Is the salt format moot because the entropy of 32 binary bytes is the same as 42.7 base64 characters, or is one format really a better choice?
TLDR: moot, for the reason stated, as long as the whole thing is hashed and not otherwise used, and the hash used is secure, and the iterated hash construction on top of that is otherwise sound.
The fear that hashing constant bytes like =, or hashing characters from a reduced set such that of Base64, or hashing more bytes, could cause a cryptographic issue like a loss of entropy or increased risk of collision, is unfounded as long as all the data enters a good hash like SHA-256, and is not otherwise used: the loss of entropy, if any, is computationally undetectable. If it was, it would allow to distinguish the hash from a random function¹. Even though SHA-1 and MD5 are broken, they are sill safe from such problem, thus we can be quite confident about this for the stronger SHA-256.
Introducing a binary-to-text transformation (e.g. Base64) as a pre-processigng of the salt:
- Slow downs the function, and that slow down benefits the attacker (which will perform the transformation only once in a password search attack). But for a well-parametrized function, that slowdown is negligible.

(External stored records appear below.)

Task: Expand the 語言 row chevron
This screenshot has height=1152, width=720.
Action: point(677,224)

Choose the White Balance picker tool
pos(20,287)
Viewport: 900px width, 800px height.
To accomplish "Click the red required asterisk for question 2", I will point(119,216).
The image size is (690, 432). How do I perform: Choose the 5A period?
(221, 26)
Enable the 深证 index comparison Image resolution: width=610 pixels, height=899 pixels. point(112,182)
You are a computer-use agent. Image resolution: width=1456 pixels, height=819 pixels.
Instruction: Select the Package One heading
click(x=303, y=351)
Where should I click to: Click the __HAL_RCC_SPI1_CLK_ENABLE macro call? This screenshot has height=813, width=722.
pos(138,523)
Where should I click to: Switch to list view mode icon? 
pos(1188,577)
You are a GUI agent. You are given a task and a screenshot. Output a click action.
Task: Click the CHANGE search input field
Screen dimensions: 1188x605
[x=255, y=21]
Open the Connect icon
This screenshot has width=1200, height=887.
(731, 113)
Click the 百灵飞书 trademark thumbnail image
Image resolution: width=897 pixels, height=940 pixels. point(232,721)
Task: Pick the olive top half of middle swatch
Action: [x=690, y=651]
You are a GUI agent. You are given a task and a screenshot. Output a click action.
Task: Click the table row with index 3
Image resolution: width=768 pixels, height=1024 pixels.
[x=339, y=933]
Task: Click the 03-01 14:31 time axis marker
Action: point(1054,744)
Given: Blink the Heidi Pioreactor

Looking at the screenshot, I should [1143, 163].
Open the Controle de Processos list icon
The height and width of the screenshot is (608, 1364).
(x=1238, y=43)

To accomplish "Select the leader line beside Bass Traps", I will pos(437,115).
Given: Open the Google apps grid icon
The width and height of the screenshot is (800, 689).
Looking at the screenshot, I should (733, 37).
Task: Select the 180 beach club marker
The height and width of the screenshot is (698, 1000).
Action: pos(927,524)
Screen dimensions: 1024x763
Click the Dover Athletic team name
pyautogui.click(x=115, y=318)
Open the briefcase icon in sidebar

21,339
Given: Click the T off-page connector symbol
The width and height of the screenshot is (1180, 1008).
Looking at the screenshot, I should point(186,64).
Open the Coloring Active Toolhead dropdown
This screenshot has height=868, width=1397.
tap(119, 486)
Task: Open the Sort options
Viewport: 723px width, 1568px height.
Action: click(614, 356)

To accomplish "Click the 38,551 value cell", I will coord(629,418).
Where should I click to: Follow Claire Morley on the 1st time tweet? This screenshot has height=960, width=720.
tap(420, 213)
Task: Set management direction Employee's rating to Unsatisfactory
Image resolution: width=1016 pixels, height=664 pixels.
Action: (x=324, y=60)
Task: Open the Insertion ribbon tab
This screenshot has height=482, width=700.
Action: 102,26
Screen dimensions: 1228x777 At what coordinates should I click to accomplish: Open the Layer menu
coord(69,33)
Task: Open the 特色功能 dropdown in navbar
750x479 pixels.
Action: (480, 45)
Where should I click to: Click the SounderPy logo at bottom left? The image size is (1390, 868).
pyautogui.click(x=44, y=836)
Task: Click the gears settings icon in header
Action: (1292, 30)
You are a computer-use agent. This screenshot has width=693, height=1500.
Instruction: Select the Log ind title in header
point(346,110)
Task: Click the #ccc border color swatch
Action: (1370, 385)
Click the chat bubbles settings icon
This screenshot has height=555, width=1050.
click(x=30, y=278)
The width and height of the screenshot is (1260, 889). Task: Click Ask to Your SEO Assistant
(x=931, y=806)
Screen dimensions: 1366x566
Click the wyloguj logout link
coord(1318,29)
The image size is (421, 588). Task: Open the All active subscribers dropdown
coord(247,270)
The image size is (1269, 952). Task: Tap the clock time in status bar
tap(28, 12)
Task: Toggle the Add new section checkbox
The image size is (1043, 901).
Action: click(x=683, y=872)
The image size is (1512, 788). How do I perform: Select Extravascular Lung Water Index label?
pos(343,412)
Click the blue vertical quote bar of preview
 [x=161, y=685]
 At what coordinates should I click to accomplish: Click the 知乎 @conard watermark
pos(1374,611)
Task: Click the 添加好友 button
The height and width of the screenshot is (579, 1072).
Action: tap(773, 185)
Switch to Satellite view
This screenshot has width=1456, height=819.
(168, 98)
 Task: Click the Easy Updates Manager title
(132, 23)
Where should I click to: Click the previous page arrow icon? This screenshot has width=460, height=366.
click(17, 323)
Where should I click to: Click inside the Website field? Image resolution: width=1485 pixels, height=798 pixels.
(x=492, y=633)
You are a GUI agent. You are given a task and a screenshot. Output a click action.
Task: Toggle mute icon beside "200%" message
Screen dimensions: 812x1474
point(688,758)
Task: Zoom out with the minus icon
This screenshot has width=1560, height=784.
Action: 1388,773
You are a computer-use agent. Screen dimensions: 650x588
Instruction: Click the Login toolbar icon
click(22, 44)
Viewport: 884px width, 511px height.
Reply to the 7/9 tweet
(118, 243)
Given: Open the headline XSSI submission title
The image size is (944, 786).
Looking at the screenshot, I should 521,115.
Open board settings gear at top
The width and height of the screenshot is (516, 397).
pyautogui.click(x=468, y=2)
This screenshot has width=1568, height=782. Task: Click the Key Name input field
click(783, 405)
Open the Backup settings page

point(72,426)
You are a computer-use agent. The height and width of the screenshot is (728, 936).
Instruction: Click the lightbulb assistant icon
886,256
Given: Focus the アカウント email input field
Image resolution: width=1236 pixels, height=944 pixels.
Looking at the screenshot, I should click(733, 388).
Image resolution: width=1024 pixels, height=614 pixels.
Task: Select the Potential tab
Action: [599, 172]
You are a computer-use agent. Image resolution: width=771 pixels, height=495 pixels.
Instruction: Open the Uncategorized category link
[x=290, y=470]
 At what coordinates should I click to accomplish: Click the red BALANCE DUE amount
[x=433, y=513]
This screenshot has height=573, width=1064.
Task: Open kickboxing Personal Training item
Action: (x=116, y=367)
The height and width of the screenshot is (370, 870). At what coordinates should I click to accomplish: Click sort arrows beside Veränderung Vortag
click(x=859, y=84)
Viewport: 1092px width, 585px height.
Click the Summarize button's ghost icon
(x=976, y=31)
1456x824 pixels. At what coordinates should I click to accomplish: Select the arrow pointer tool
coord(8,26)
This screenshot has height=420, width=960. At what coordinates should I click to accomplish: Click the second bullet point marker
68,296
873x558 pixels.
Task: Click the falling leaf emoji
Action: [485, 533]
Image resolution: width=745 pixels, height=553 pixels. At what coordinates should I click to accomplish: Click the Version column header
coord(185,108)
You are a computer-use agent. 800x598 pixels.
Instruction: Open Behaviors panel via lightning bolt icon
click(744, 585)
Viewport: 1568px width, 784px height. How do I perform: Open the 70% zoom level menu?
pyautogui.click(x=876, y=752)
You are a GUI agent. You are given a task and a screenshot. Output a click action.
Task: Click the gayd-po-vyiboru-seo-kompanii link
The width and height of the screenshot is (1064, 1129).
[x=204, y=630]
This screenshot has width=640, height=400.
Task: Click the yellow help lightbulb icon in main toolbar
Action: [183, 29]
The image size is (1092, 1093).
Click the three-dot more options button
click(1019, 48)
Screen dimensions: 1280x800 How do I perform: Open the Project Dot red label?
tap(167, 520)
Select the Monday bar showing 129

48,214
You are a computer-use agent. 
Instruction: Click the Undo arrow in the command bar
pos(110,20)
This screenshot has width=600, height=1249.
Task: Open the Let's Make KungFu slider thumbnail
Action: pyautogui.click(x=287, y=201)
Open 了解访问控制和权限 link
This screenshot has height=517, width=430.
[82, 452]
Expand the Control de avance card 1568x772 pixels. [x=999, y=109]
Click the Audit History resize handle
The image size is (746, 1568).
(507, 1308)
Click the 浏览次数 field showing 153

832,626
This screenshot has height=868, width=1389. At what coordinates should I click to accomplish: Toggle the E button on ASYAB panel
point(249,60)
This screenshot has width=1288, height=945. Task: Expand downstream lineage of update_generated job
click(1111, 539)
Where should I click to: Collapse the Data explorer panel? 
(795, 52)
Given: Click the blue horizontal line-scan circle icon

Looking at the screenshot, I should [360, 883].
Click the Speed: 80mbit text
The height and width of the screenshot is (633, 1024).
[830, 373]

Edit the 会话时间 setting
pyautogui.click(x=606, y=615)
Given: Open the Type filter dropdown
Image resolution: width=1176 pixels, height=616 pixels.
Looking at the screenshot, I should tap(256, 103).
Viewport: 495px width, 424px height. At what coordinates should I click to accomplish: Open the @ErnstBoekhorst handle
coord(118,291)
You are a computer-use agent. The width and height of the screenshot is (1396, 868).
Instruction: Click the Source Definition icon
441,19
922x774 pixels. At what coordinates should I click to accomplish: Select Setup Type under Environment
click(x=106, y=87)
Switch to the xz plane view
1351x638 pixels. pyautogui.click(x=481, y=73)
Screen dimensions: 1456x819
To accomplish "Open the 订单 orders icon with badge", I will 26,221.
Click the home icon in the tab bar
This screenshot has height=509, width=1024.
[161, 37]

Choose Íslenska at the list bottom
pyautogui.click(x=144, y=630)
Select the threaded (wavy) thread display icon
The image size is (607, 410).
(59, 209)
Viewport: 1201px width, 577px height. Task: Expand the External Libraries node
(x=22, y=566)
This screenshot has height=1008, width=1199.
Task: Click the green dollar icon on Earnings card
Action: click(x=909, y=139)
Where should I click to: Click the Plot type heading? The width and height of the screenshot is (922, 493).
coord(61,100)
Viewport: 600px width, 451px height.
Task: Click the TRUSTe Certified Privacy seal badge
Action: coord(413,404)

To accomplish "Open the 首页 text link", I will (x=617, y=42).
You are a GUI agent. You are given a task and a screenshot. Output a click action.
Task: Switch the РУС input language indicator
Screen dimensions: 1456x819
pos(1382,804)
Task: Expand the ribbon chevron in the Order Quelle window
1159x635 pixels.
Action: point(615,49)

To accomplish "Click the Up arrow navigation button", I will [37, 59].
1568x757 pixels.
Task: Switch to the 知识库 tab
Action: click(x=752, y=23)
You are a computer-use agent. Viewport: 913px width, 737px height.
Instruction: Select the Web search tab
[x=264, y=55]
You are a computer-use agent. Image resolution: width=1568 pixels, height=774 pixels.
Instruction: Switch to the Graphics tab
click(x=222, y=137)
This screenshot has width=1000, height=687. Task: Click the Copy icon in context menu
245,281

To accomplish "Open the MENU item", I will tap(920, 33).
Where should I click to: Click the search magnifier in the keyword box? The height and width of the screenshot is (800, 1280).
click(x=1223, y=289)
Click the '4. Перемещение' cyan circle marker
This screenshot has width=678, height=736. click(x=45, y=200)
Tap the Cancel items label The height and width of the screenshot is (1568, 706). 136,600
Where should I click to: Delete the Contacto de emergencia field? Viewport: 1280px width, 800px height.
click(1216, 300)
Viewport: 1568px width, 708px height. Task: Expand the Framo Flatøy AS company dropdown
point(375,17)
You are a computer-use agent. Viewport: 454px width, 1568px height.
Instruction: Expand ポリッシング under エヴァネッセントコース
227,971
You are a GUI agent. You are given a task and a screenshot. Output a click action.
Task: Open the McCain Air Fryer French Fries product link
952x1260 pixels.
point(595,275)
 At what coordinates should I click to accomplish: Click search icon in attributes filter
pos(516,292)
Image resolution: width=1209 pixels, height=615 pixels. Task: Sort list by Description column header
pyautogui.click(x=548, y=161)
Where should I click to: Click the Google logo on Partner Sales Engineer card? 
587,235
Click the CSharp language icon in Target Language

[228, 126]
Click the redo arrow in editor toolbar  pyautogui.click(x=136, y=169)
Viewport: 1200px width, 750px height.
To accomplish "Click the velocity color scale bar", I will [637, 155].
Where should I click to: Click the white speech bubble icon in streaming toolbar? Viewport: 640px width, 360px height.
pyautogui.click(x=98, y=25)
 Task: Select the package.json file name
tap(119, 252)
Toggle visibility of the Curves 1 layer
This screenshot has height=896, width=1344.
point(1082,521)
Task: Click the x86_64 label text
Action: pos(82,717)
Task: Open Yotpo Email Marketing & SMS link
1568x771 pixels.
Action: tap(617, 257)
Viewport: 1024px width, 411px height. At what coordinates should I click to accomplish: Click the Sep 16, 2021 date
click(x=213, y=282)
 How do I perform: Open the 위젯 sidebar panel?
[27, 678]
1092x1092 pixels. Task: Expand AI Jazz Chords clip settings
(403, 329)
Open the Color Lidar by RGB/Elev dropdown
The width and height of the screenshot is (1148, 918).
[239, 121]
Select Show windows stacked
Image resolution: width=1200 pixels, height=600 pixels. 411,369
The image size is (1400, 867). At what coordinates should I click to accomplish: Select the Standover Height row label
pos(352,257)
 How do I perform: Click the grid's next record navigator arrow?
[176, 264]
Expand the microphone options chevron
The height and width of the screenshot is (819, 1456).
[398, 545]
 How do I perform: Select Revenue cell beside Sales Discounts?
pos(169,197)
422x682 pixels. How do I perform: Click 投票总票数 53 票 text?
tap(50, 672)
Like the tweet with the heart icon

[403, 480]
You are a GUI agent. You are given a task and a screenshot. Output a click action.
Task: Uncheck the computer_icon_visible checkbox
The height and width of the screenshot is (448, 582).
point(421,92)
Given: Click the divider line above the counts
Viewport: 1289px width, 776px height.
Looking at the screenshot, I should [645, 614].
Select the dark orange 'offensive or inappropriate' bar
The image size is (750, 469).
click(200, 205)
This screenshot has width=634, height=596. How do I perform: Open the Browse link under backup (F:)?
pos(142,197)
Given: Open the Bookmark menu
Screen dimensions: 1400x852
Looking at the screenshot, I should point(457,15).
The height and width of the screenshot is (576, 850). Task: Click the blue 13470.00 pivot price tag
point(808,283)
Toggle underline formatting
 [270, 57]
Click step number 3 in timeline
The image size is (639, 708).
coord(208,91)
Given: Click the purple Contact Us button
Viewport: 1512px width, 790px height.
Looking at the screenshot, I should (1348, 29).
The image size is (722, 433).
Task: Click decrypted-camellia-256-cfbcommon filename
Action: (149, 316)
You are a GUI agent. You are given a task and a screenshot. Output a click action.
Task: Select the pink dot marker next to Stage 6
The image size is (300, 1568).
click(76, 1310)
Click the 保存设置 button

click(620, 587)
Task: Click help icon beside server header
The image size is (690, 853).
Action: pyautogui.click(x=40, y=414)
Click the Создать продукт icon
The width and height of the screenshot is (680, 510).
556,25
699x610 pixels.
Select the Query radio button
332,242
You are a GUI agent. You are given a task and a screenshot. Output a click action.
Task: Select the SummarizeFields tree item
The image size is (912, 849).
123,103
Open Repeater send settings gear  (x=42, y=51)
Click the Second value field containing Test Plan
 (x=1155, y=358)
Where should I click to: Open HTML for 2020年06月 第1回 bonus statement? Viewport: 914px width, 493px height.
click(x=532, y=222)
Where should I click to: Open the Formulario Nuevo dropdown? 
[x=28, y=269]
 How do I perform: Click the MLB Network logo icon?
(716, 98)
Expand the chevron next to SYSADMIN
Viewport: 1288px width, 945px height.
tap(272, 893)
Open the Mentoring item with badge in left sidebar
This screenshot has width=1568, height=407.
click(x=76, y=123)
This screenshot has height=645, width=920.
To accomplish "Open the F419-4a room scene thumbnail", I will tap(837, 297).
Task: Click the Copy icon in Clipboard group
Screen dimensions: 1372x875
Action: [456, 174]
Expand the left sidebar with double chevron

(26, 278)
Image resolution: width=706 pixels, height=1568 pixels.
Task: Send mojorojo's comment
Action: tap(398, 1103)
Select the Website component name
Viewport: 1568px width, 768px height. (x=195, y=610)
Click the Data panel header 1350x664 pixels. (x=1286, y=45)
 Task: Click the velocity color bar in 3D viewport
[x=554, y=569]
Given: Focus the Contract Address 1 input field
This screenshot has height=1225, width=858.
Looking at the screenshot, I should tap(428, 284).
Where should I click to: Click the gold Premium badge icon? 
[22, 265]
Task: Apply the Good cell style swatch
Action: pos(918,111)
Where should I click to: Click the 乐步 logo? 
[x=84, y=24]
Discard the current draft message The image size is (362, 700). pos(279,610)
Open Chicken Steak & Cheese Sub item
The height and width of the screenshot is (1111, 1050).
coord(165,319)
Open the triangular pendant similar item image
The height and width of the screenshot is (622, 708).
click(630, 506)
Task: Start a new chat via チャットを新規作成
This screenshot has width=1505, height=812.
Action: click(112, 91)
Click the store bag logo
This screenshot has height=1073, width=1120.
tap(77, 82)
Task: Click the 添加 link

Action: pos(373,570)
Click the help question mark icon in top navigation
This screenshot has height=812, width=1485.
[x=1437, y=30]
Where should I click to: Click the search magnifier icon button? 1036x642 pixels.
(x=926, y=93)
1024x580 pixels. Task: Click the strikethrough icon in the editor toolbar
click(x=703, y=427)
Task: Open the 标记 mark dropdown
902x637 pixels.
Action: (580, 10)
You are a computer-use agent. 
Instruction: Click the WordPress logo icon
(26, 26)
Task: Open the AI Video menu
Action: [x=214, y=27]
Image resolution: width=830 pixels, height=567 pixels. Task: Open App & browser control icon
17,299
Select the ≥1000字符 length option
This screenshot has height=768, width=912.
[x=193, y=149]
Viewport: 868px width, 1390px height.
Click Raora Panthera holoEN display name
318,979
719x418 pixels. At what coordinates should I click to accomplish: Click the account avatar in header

- Increases the length of the salt as effectively used (at least it should: again truncation would be bad). If the salt was repeatedly hashed in the iterated hash (wjich is possible but not usual), that may slow down the iterated hash sizably (especially if the transformation reaches a threshold requiring more compression rounds per iteration), both for the attacker and legitimate user, thus
- if the number of iterations is kept identical, the binary-to-text transformation will make the iterated hash slower, thus safer, but more costly for the legitimate user.
- if the number of iterations is adjusted for constant duration, then there will be less difference in security (and we can't tell in which direction)
There can be other side effects. For example, when the key input of HMAC-SHA-256 (a common building block in iterate hash function) exceeds 64 bytes, that key is replaced by its 32-byte SHA-256 hash, requiring at least two extra compression rounds. Thus adding one byte to the key input can abruptly increase duration (and reduce the entropy from up to 512 bit to less than 256, but it's not a worrying security issue).
Notice that since Colin Percival's Stronger Key Derivation via Sequential Memory-Hard Functions (presented at BSDCan 2009), a decent iterated password hashing function must use sizable RAM memory, and ideally be memory-hard (that is, massively parallel implementation should require that same sizable amount of memory for each instance running). It considerably raises the cost of a password search setup, because RAM is expensive, and thus make iterated password hashes sizably more secure. Nowadays, using constructions that require little RAM, like PBKDF2, is either incompetent, or a deliberate way to make the system breakable by well-funded attackers, who can use ASICs to outrun legitimate users by a very large factor.
¹ Modern hashes are expected to be undistinguishable from a random function. SHA-256 is believed to match this except for its length-extension property, and there's reason to believe that it is not an issue in the context.